Saved data entries
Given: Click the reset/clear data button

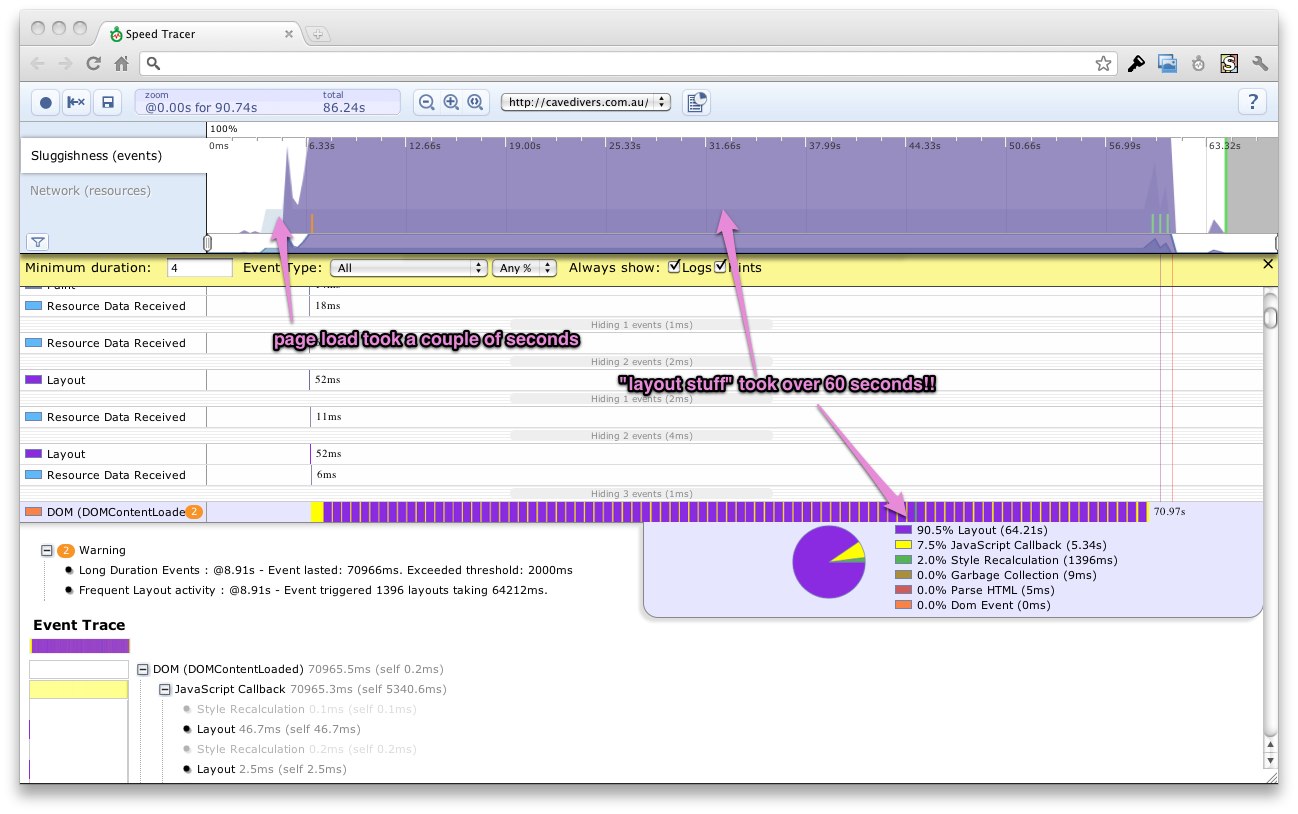Looking at the screenshot, I should 76,102.
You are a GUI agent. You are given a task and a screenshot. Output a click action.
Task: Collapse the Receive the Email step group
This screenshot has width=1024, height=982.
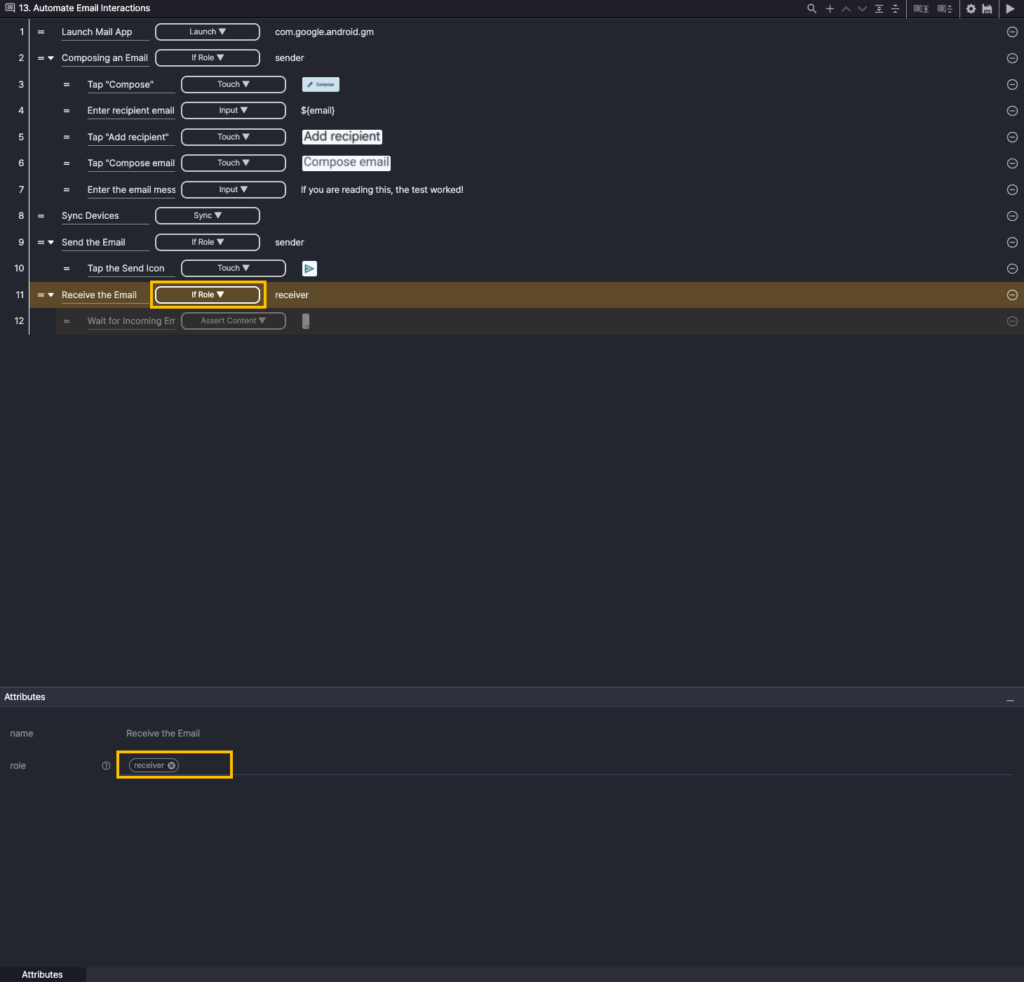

Exercise requirements :: With the pictures left out, copy exactly the lines from the line holding "Task: Collapse the" through the final line of the records, including both.

Completed exercise ::
Task: Collapse the Receive the Email step group
This screenshot has width=1024, height=982.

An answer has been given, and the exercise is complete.